In April, 1945, diplomats from every continent came by ship and train and air to San Francisco to bring about, if possible, an organized world. The conference beside the Golden Gate had color and a glamour born of the aspiration to bring into being nothing less than a true parliament of man. The presence of the foreign secretaries of all the great powers gave the meeting prestige and its deliberations significance. Never before in its history had the Republic seen such an assemblage, for San Francisco surpassed both in pageantry and in importance the Washington Conference of the early 1920’s. Americans fixed their minds on the Western gathering while in thousands of forums throughout the nation they discussed, as though the whole nation had become a vast town meeting, the plan of Dumbarton Oaks and its evolution at San Francisco.

Meantime, as American armies drove eastward into the heart of Germany, little groups of military government personnel detached themselves from the advancing columns and established headquarters in the rubble of one conquered city after another. They worked hard at unspectacular and often distasteful tasks. Only rarely did they steal a headline from the triumphant combat troops ahead and, when publicity came, it was usually associated with a horror story growing out of a prisoner-of-war or a concentration camp. To the problem and the significance of military government, Americans, absorbed in the news of the fighting and that of San Francisco, gave little thought. Yet in Germany these same military government officers were initiating an undertaking scarcely less fateful than San Francisco, the end of which no man can foresee. Through military government in Italy, Germany, and Japan as well as through Dumbarton Oaks and San Francisco runs the trail to tomorrow’s world. Military government in Germany is not, like San Francisco, merely a plan for the future. It has been functioning since the fall of Aachen and has expanded as rapidly as the armies have advanced. Before German organized resistance ended, Allied military government was the foundation of military security behind the fighting front; when the fighting stopped, military government in Germany became a cornerstone of a world-wide security structure. No terminal date has been announced. The significance for the United States of the continued occupation of Germany can scarcely be overemphasized.

════

YOUR TASK: Translate this sentence from the passage on the San Francisco conference and military government in Germany into Spanish: "They worked hard at unspectacular and often distasteful tasks." The material here has nothing to do with the passage.

════

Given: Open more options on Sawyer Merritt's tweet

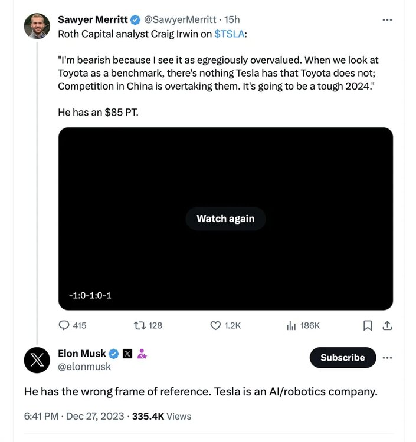Looking at the screenshot, I should 387,19.
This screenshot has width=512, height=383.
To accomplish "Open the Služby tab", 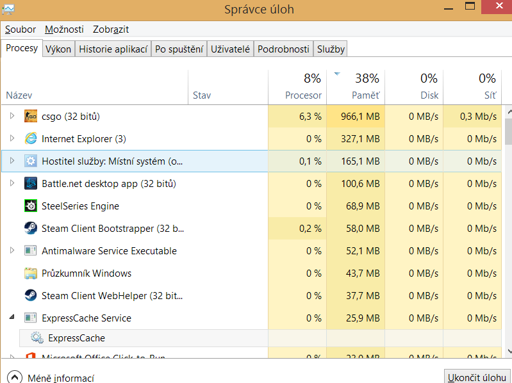I will pyautogui.click(x=331, y=49).
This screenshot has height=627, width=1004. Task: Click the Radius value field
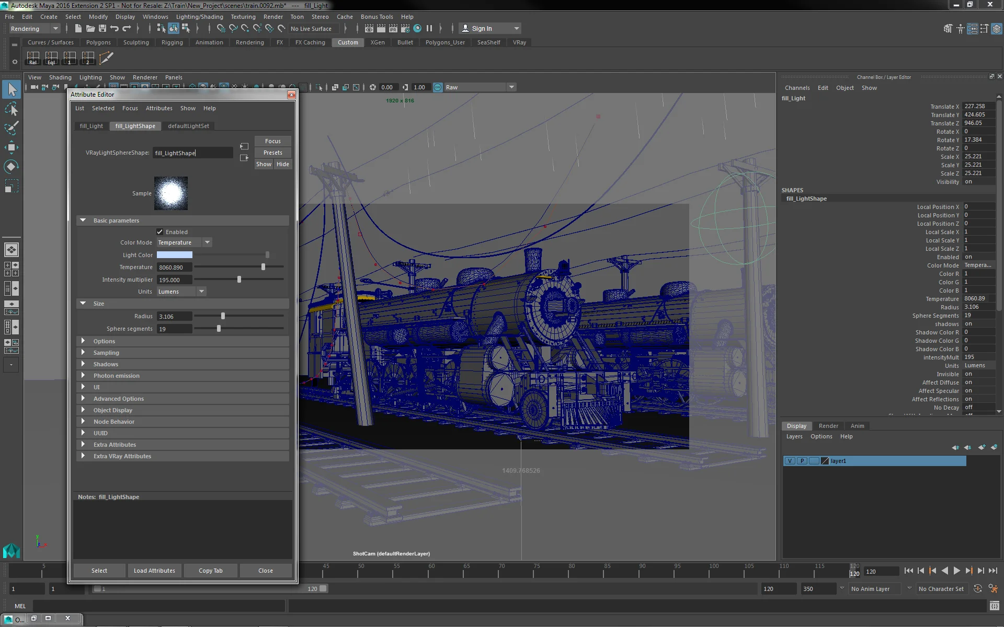click(174, 317)
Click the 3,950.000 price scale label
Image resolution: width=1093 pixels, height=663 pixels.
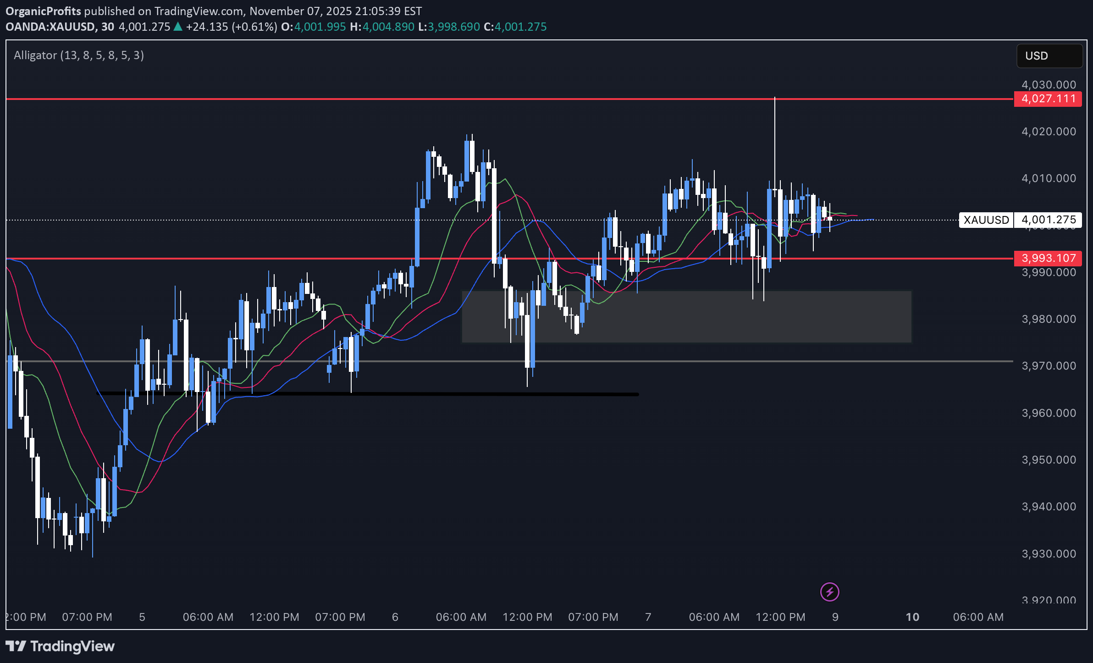pyautogui.click(x=1049, y=460)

════

REPLY: Trabajaron duramente en tareas poco espectaculares y a menudo desagradables.